Photo: Pete Schreiner @schreinertrailphotography
The following excerpt appears in Hard Prairie Volume 2, available now! To purchase your copy, please click the link on our homepage!
Waking from a nap, Michael shivered miserably, soggy from the moisture that had gathered in his bivy. Hardly able to control his trembling, he moved up the mountain toward Kelly’s Knob. “I just started thinking about everything,” Michael says. “One thing after another.” He thought about mistakes he’d made early in life and how far he’d come since. He thought about his parents and how it might be time to forgive his father’s transgressions. He thought about his daughter and wife, the beginning and end of all this, whatever this ended up being. And he thought about people wrestling with dark thoughts, and those who were lonely. “I cried a lot during those miles,” he says. “It was rough.”
Moving up Angel’s Rest a few days later, the temperature dropped, and rain began to fall.
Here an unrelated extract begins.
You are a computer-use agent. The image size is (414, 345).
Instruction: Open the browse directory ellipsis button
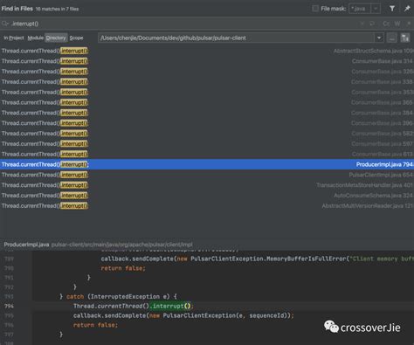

Michael crawled between some rocks to wait out the storm. “I should have just stayed there and slept,” he says. “If I had just stayed there and slept for two or three hours, none of this would have happened. But for some reason, in my mind, I felt I had to keep going.”
Looking at the weather tracker on his phone, Michael saw a big red blob moving his way. Not wanting to remain on the ridge, he moved down the mountain. “I was walking, getting soaked. It was maybe thirty-eight degrees. I was freezing.” Knowing he was in danger of hypothermia, Michael called his crew and arranged to meet at a shelter. Once there, however, he didn’t stay long. “There was just no way for me to get warm,” Michael says. “If I had stayed at that shelter much longer, not moving, I’d have frozen. Then they’d have had to pull me out of there. So I chose to keep running.”